Oil of the 21st Century

Posted on Posted in Community, Environment

We must stop taking water for granted. Water is in almost everything , from the air we breath ,the food we take etc

 The World Bank has predicted that by 2025, two-thirds of the world’s population will run short of fresh drinking water. Given such a grim outlook, it comes as little surprise that Fortune magazine recently defined water as “the oil of the 21st century.”

Most of us have experienced water rationing,  have you asked your self where the problem is? What they are telling us is because of inadequate rain, but this is not the main problem.

Has Nairobi Water and Sewage company which is a government entity been sold to a private company? check out here

Recently we experienced cholera outbreak in our country, leading to death of Kenyans.

Are these scenarios related?  Yes they are related.

What is happening is water privatization.

Why does a company fight the government for many years in court to just control water, could it be that the resource(water) that we have taken for granted be that valuable?

 What pains me is that, Instead of protecting existing supplies, enhancing conservation efforts, helping vulnerable populations, curbing pollution and raising public awareness, more and more government officials throughout the world are turning to privatization — transferring the control of this precious resource from the public sector to the private sector.

 The decision to privatize water is being done largely behind closed doors — in corporate boardrooms and government offices.

Reasons to oppose water privatization

1. Privatization leads to rate increase.

 The objective of a company is to increase its profit . It often comes at the expense of water quality and customer service, but not at the expense of maintaining inflated executive salaries. Water should not be handled as  a marketable commodity, it should be handled as a basic human need and a natural resource.

2. Privatization Undermines Water Quality

Because corporate agendas are driven by profits rather than the public good, privatization usually results in the compromising of environmental standards.

Check out also : 12 reasons why plastic bags must go.

3. Companies Are Accountable to Shareholders, Not Consumers

 Companies are under little pressure to respond to customer concerns, especially when the product in question is not a luxury item that families can do without if they are dissatisfied with the performance of the only provider.

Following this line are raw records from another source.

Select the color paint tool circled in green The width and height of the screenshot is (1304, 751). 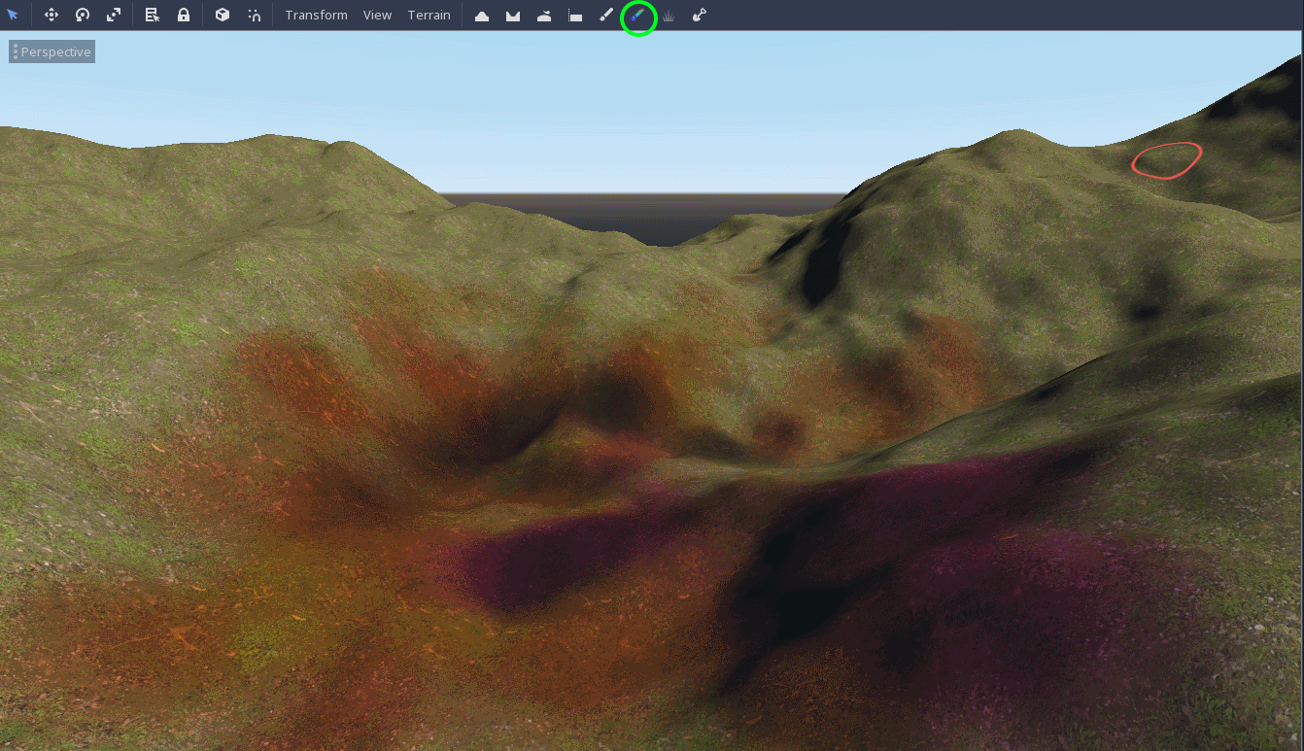pyautogui.click(x=637, y=15)
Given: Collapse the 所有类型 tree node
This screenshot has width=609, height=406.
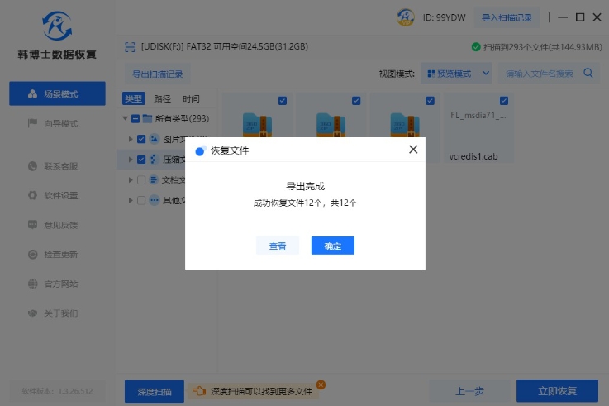Looking at the screenshot, I should tap(124, 118).
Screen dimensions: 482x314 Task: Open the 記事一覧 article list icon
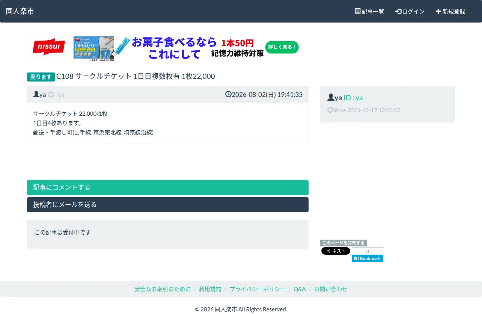(x=358, y=11)
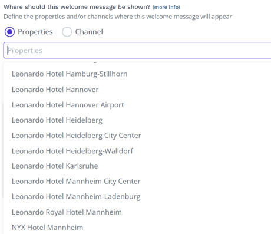
Task: Select Leonardo Hotel Heidelberg City Center
Action: (x=137, y=136)
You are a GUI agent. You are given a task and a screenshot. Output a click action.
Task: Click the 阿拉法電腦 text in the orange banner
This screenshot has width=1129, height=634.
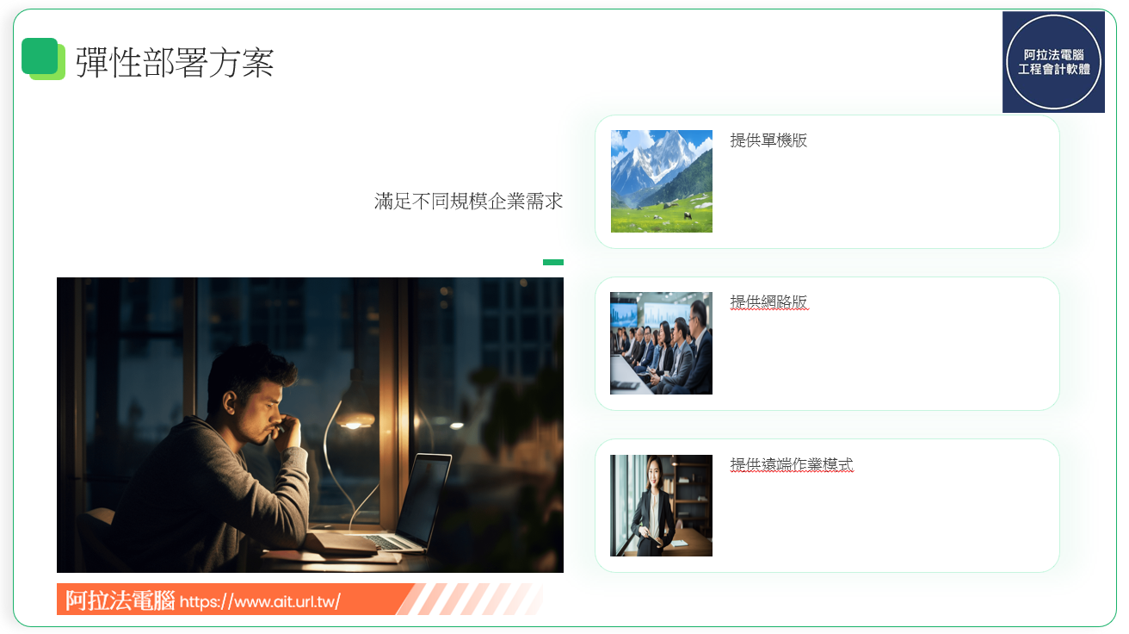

4. Private Financing Costs More than Public Financing

There is a false perception that when water services are privatized, the financial burden will shift from the public to the private sector, which will save taxpayer money by assuming the costs of repairing, upgrading and maintaining infrastructure. In reality, taxpayers simply wind up paying for these projects through their monthly bills. Tax-free public financing translates into lower-cost projects, while taxable private financing results in higher interest rates.
As a result, consumers are also forced to make these higher payments on company loans.

 5.Privatization Leads to Job Losses

Massive layoffs often follow in the wake of privatization, as companies try to minimize costs and increase profits.

6. Privatization Can Leave the Poor with No Access to Clean Water

7. Privatization Reduces Local Control and Public Rights

When water services are privatized, very little can be done to ensure that the company — be it domestic, foreign or transnational — will work in the best interest of the community. Furthermore, if a community is dissatisfied with the performance of the company, buying back the water rights is a very difficult and costly proposition. Again, the prime directive of the water companies is to maximize profits, not protect consumers.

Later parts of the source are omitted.